## [PROBLEMS TO SOLVE]
1) In the post about finding influencers in an online community, what two qualities must an influencer have?
2) Resume the post on finding community influencers step by step, picking up after its last sentence.

## [PASSAGE PROVIDED]
____________
Khoros Atlas Logo


Community Influencers Step by Step

Lithium Alumni (Retired) Lithium Alumni (Retired)
Lithium Alumni (Retired)

michaelwu.jpg Michael Wu, Ph.D. is Lithium's Principal Scientist of Analytics, digging into the complex dynamics of social interaction and online communities.


He's a regular blogger on the Lithosphere and previously wrote in the Analytic Science blog.


You can follow him on Twitter at mich8elwu.



Suppose you need to find the influencers for your brand in a community, how would you go about doing this? What kind of data do you need, and where do you start? Good question, today I am going to show you, step by step, how to find influencers in an online community. I will use Lithium’s own online community, Lithosphere, in the following example, but you can do the same with any social media platform.


1. Identify the Necessary Data

From my earlier post “Finding the Influencers,” we know that an influencer must have high bandwidth and be credible. For finding high bandwidth users, our platform tracks participation velocity data for each user, and also collects a variety of social equity data. Our community platform also allows users to specify friends in the community. However, this feature is more common in enthusiasts’ communities than in other types of sites, so we have only a small amount of data to construct the friendship graph.


For finding credible users, we have reciprocity data (e.g. kudos and accepted solutions) and reputation data from our reputation engine. However, because our community platform does not require users to build an extensive user profile, we do not have self-proclaimed data on interest and expertise. As mentioned above, we probably do not have enough data to construct a reliable friendship graph, but friendship graph is less useful for finding credible users anyway. Since our community is a highly interactive platform with many topic-specific conversations among users, we can build a topic-specific conversation graph from the conversation data. Social network analysis (SNA) can then be applied to this social graph to accurately identify influencers.
____________
## [INFORMATION SHOWN]
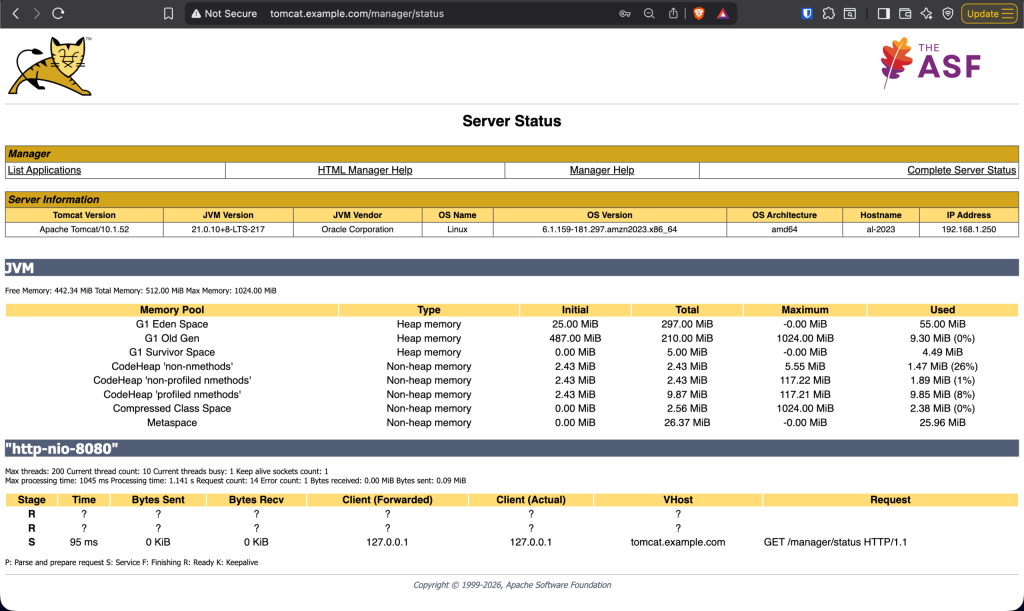The image size is (1024, 611).
Task: Open Brave Shields panel
Action: [698, 14]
____________
## [ANSWERS FOR THIS EXERCISE]
1) An influencer must have high bandwidth and be credible.

2)
From our analysis, we can see that our community platform has plenty of data for finding influencers, and we can pick and choose what data we would like to use. This may not be true on other platforms or other social media channels. As Phil alluded to in his post, I took the SNA approach because it allows us to identify influencers reliably -- furthermore, it allows us to identify different types of influencers (see Are all Influencers Created Equal?).


2. Build the Relevant Social Graph

Most of the conversations in a branded community will already be focused around the brand, so they are likely all relevant. This eliminates the need to filter out irrelevant content. However, to ensure temporal relevance (i.e. timing), we still need to filter out temporally irrelevant (i.e. old) content before we build the conversation social graph. To do this, I filtered out all conversations that are older than one month and use only the data within this one month window.


Within this relevant time window, I built the social graph by connecting two users if they have participated in a common conversation. So the relationship that is represented by the edges is co-participation in a conversation (recall that this edge relationship is the most important thing to keep in mind when reading social graphs). The conversation can be a thread in a forum, a blog article or an idea via comments. I also did something more sophisticated by computing the strength of connection between the two users, which is determined by three factors.

  1. The connection strength in a conversation is proportional to the number of messages a user contributed to a conversation. The more messages they contribute, the more likely they will be seen and remembered.
  2. The connection strength in a conversation is inversely proportional to the number of unique participants in the conversation. If there are more participants, then each user is less likely to be remembered.
  3. The connection strength is then summed across all the conversations where the two users have co-participated. The more conversations a pair of users co-participated in, the stronger the connection between them.


The result is the conversation graph shown here. The data is from Lithosphere for the one month period between 2010-03-05 and 2010-04-05. I labeled the users with their screen name. I can see myself, MikeW, and see that I’ve co-participated in conversations with seven other Lithosphere members (Mark_Hopkins, jennyb, MikeTD, reinvent_ed, Laura, PhilS, and PaulGi).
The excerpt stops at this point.